# TEXT PASSAGE
::::::::
Python implementation of “median of medians” algorithm

Question

I\'ve written this implementation of the median of medians algorithm in python, but it doesn\'t seem to output the right result, and it also does not seem of linear complexi

Answer 1

Below is my PYTHON implementation. For more speed, you might want to use PYPY instead.

For your question about SPEED: The theoretical speed for 5 numbers per column is ~10N, so I use 15 numbers per column, for a 2X speed at ~5N, while the optimal speed is ~4N. But, I could be wrong about the optimal speed of the most state-of-art solution. In my own test, my program runs slightly faster than the one using sort(). Certainly, your mileage may vary.

Assuming the python program is "median.py", an example to run it is "python ./median.py 100". For speed benchmark, you might want to comment out the validation code, and use PYPY.

#!/bin/python
#
# TH @stackoverflow, 2016-01-20, linear time "median of medians" algorithm
#
import sys, random


items_per_column = 15


def find_i_th_smallest( A, i ):
    t = len(A)
    if(t <= items_per_column):
        # if A is a small list with less than items_per_column items, then:
        #     1. do sort on A
        #     2. return the i-th smallest item of A
        #
        return sorted(A)[i]
    else:
        # 1. partition A into columns of items_per_column items each. items_per_column is odd, say 15.
        # 2. find the median of every column
        # 3. put all medians in a new list, say, B
        #
        B = [ find_i_th_smallest(k, (len(k) - 1)/2) for k in [A[j:(j + items_per_column)] for j in range(0,len(A),items_per_column)]]

        # 4. find M, the median of B
        #
        M = find_i_th_smallest(B, (len(B) - 1)/2)

        # 5. split A into 3 parts by M, { < M }, { == M }, and { > M }
        # 6. find which above set has A's i-th smallest, recursively.
        #
        P1 = [ j for j in A if j < M ]
        if(i < len(P1)):
            return find_i_th_smallest( P1, i)
        P3 = [ j for j in A if j > M ]
        L3 = len(P3)
        if(i < (t - L3)):
            return M
        return find_i_th_smallest( P3, i - (t - L3))


# How many numbers should be randomly generated for testing?
#
number_of_numbers = int(sys.argv[1])


# create a list of random positive integers
#
L = [ random.randint(0, number_of_numbers) for i in range(0, number_of_numbers) ]


# Show the original list
#
print L


# This is for validation
#
print sorted(L)[int((len(L) - 1)/2)]


# This is the result of the "median of medians" function.
# Its result should be the same as the validation.
#
print find_i_th_smallest( L, (len(L) - 1) / 2)
::::::::
# RAW DATA
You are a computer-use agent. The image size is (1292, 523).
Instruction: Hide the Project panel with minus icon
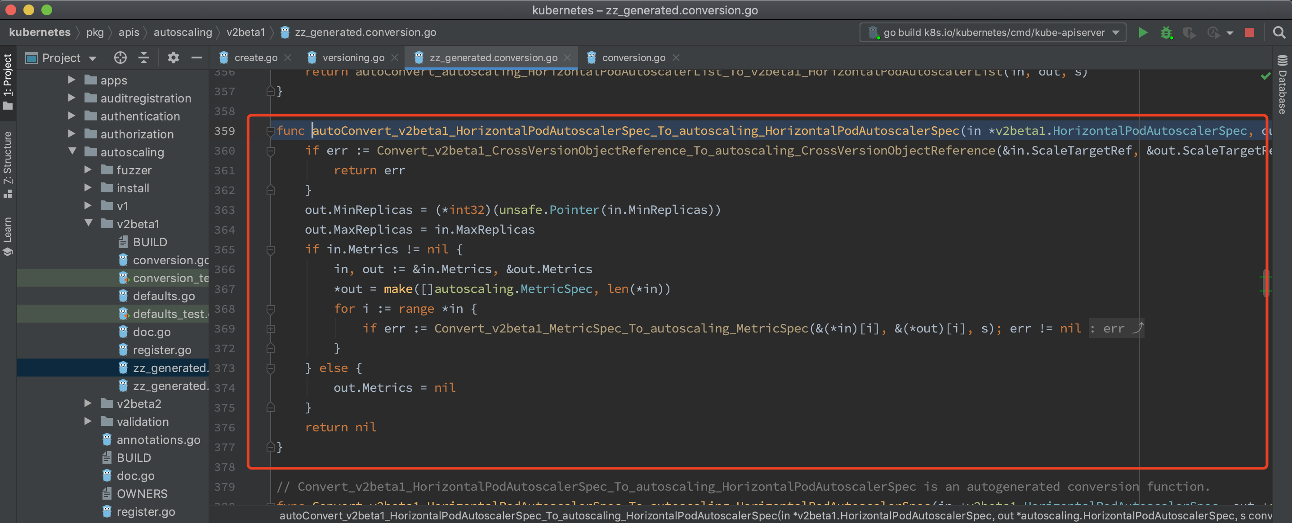point(197,58)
::::::::
Put this sentence from the median-of-medians thread into Spanish: "For more speed, you might want to use PYPY instead." The data comes from a separate source, not from the median-of-medians thread.

Para obtener más velocidad, quizá quieras usar PYPY en su lugar.